A análise de um recurso apresentado pela defesa de Abib Miguel, ex-diretor-geral da Assembleia Legislativa do Paraná, acusado de comandar um esquema de desvio de dinheiro público revelado pela série Diários Secretos, divulgada pela Gazeta do Povo e pela RPC em 2010, está sendo realizada nesta quinta-feira no Tribunal de Justiça do Paraná.
Conhecido como Bibinho, o réu tenta conseguir o mesmo benefício que foi dado a outros ex-diretores, que conquistaram, no ano passado, a anulação de provas coletadas em uma operação policial. Contudo, uma decisão recente do Supremo Tribunal Federal (STF), que estabeleceu um entendimento sobre a discussão referente a prédios públicos e foro privilegiado, pode influenciar no resultado desse pedido.
Editorial: As provas dos Diários Secretos e o risco de retrocesso
A apelação será avaliada pela 2ª Câmara Criminal do Tribunal de Justiça do Paraná (TJ-PR). Bibinho é réu em diversas ações relacionadas aos Diários Secretos, com condenações. No caso que será discutido agora, a defesa tenta anular um julgamento que o considerou culpado pela contratação de uma família de funcionários fantasmas. Pelos crimes relacionados, ele recebeu a pena de 15 anos de prisão. A assessoria jurídica do ex-diretor quer que a sentença de primeira instância seja considerada inválida pelo uso de documentos coletados em uma busca e apreensão.
A tese da defesa é de que a Operação Ectoplasma II, realizada em 8 de maio de 2010 na Assembleia Legislativa, foi autorizada por um juiz de primeiro grau e que, como haveria a possibilidade de atingir pessoas com foro privilegiado, como deputados estaduais, a ação policial só poderia ter sido autorizada pelo Tribunal de Justiça. Outros réus envolvidos nos Diários Secretos tentam recursos semelhantes, mas os processos ainda não estão prontos para julgamento.
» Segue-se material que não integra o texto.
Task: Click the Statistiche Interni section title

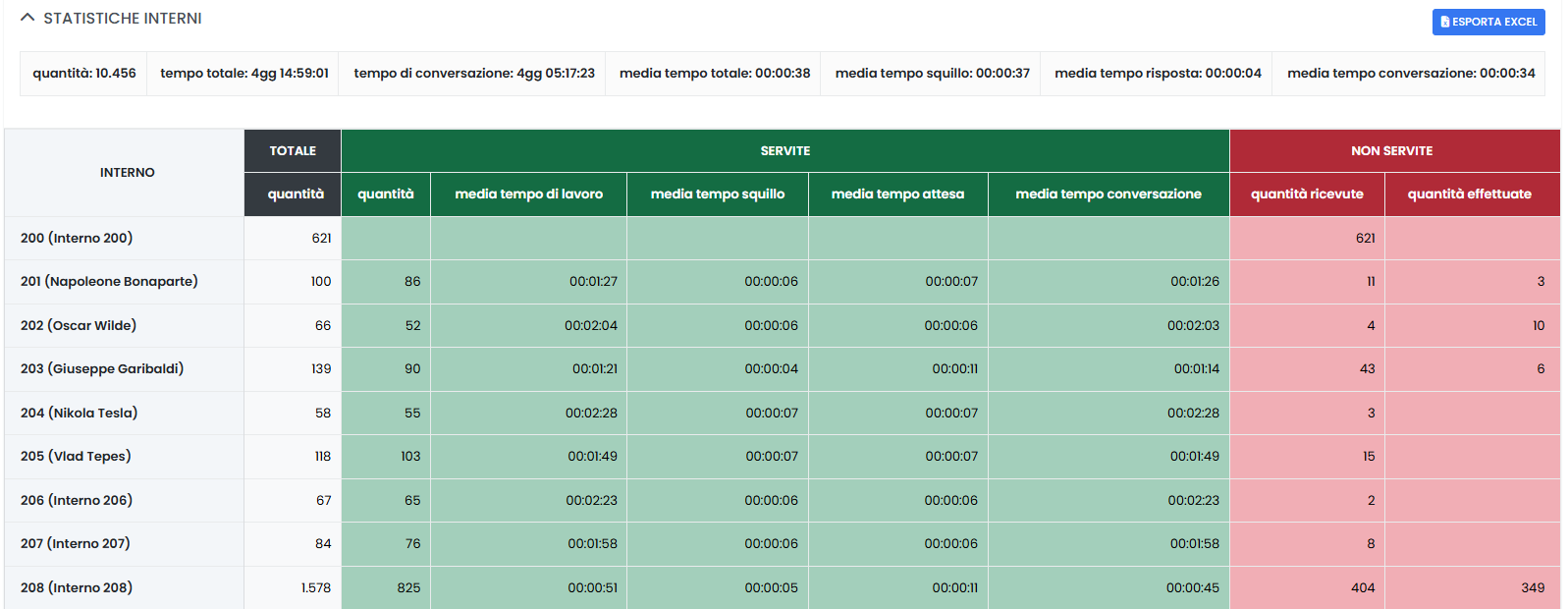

O Ministério Público entende que a operação foi legal e destaca, ainda, que é robusto o conjunto de provas, para além das colhidas na busca feita na Assembleia Legislativa.
O caso foi amplamente debatido em 2017, na 2ª Câmara Criminal, encarregada de julgar os recursos relacionados aos Diários Secretos. Na época, houve divergência entre os magistrados, levando o caso para ser apreciado por outro colegiado. Em 2018, a 1ª Câmara Criminal do TJ foi acionada para dirimir a dúvida, provocada pelas defesas do ex-diretor administrativo José Ary Nassif e do ex-diretor de pessoal Claudio Marques da Silva (eles questionaram a sentença de primeira instância, datada de 2013, que condenou ambos a 18 anos de prisão pelos crimes de peculato – desvio de dinheiro público, lavagem de dinheiro e organização criminosa).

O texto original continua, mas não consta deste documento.